Текст для чтения
•••

Дороги войны. Фото: Галина Санько. ИТАР-ТАСС

Стояла весна 2001 года. У меня оставался последний день перед отлетом из Америки, и дел было невпроворот. Без большого энтузиазма я сговорился с Ольховским и приехал к нему куда-то в страшную даль, на вашингтонские выселки. Включил магнитофон.

Господи помилуй, каким болваном я оказался бы, променяв Юрия Андреевича Ольховского на дюжину новых эмигрантов! Передо мной сидел и вполголоса рассказывал человек с такой приключенческой судьбой, с таким драматичнейшим детством, какие моему магнитофону не попадались ни прежде, ни позже.

Ольховский-старший, Андрей Васильевич (1900–1969), композитор и музыковед, доцент Киевской консерватории, был автором четырех симфоний, двух симфониетт, нескольких романсов и оратории «Гефсимания» (изданной в 1956 году). Он написал несколько книг: «Русская музыка в прошлом и настоящем», «Музыкальная культура народов СССР», «Музыка в системе советской политики», «Шостакович и современная музыка», «Сергей Прокофьев». Самая печальная судьба ждала его многолетний труд — «Историю украинской музыки», который был отпечатан в киевской типографии в июне 1941-го и 23 числа, в понедельник, должен был отправиться в книжные магазины. Но в воскресенье 22-го привычная жизнь кончилась. Неизвестно, дошли ли до адресатов три-четыре дарственных экземпляра, которые Андрей Васильевич перед выходными успел отправить в Москву и Ленинград. Единственный сигнальный экземпляр он оставил себе. Типография погибла при первых бомбежках Киева.

•••

(Фрагмент набора данных)
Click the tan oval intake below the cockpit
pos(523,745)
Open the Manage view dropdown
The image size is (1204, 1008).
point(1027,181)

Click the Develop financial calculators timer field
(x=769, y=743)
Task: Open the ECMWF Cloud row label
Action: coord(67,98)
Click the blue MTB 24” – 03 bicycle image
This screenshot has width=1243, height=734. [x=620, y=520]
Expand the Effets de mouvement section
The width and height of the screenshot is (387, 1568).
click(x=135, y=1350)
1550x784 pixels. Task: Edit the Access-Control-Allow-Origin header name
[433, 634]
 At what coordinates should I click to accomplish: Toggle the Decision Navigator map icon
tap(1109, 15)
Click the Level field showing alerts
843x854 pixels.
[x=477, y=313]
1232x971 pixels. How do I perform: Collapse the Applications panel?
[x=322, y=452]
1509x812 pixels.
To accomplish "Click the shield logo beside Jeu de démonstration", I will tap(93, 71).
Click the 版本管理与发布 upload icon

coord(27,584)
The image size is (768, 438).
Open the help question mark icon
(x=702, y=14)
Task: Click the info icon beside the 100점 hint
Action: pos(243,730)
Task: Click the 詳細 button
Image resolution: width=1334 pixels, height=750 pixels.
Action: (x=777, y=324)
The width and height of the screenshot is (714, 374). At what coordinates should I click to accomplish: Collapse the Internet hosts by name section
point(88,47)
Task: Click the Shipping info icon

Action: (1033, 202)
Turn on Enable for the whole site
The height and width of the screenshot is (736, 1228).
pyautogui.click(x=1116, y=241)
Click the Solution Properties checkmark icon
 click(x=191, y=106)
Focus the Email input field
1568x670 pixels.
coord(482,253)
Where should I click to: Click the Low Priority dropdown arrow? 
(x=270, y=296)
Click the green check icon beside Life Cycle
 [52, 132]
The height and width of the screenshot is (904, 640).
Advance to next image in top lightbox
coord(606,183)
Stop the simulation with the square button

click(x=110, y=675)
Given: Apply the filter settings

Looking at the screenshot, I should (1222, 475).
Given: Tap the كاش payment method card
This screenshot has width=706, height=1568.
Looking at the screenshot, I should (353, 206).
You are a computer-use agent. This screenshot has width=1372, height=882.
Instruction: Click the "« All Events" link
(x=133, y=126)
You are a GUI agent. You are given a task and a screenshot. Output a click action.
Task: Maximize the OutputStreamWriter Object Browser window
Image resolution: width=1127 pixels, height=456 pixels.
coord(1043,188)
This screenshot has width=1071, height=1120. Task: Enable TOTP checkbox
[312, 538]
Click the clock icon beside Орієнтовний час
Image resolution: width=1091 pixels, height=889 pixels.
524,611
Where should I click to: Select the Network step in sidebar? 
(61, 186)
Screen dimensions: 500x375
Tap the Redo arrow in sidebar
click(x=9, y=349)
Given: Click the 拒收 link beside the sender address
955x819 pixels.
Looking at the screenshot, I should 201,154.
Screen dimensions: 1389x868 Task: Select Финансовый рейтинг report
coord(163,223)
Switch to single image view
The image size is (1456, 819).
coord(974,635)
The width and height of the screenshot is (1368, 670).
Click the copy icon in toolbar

•••

Задание A
Перепишите из текста для чтения всё от «Стояла весна 2001» до «прежде, ни позже.», поменяв «весна» на «осень».
Задание B
Ответьте по тексту для чтения:
(i) Весной какого года идет рассказ?
(ii) Доцентом какой консерватории был Андрей Васильевич Ольховский?
(iii) Что стало с типографией, где отпечатали «Историю украинской музыки»?
Листинг с текстом для чтения никак не связан.

Ответ A
Стояла осень 2001 года. У меня оставался последний день перед отлетом из Америки, и дел было невпроворот. Без большого энтузиазма я сговорился с Ольховским и приехал к нему куда-то в страшную даль, на вашингтонские выселки. Включил магнитофон.

Господи помилуй, каким болваном я оказался бы, променяв Юрия Андреевича Ольховского на дюжину новых эмигрантов! Передо мной сидел и вполголоса рассказывал человек с такой приключенческой судьбой, с таким драматичнейшим детством, какие моему магнитофону не попадались ни прежде, ни позже.

Ответ B
(i) 2001 года.
(ii) Киевской консерватории.
(iii) Она погибла при первых бомбежках Киева.